*To do*. Reproduce verbatim the passage of the ARM multiply thread from "I am writing" to "why not MUL?".
====== Supplied text ======
3

I am writing instructions for the ARMv7 processor. I would like to know why I am not allowed to have a constant value in the MUL instruction itself? You're allowed with the ADD and SUB instruction so why not MUL?

Cheers

Peter Cordes
  • 328,167
  • 45
  • 605
  • 847
Sam Rolls
  • 33
  • 1
  • 3

3 Answers3

7

If you look at the instruction encoding table of the ARM ISA you'll see that only data processing instructions support immediate operands (with an interesting encoding, by the way); they are the only ones to have a 12-bit operand2, all the other have at most the 4-bit fields for Rs and Rm (the space that remains in between is used to disambiguate with other instruction categories).

This decision probably comes from the fact that embedding immediates in multiplication instructions is not particularly interesting; if the multiplier is known, mul is often a bad choice, as there are generally faster sequences of add/shift/sub. Also, the cost of a multiplication instruction may be such that the gain in latency obtained from having the immediate straight in the instruction does not justify "stealing" a slot of the 16 available in the encoding for data processing instructions.
====== Data lines ======
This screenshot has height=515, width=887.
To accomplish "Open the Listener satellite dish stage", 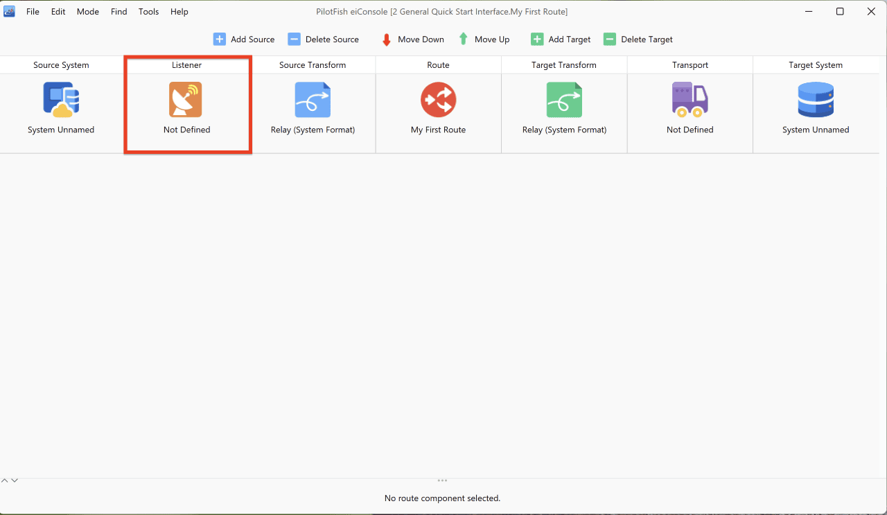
======
*Task result*.
I am writing instructions for the ARMv7 processor. I would like to know why I am not allowed to have a constant value in the MUL instruction itself? You're allowed with the ADD and SUB instruction so why not MUL?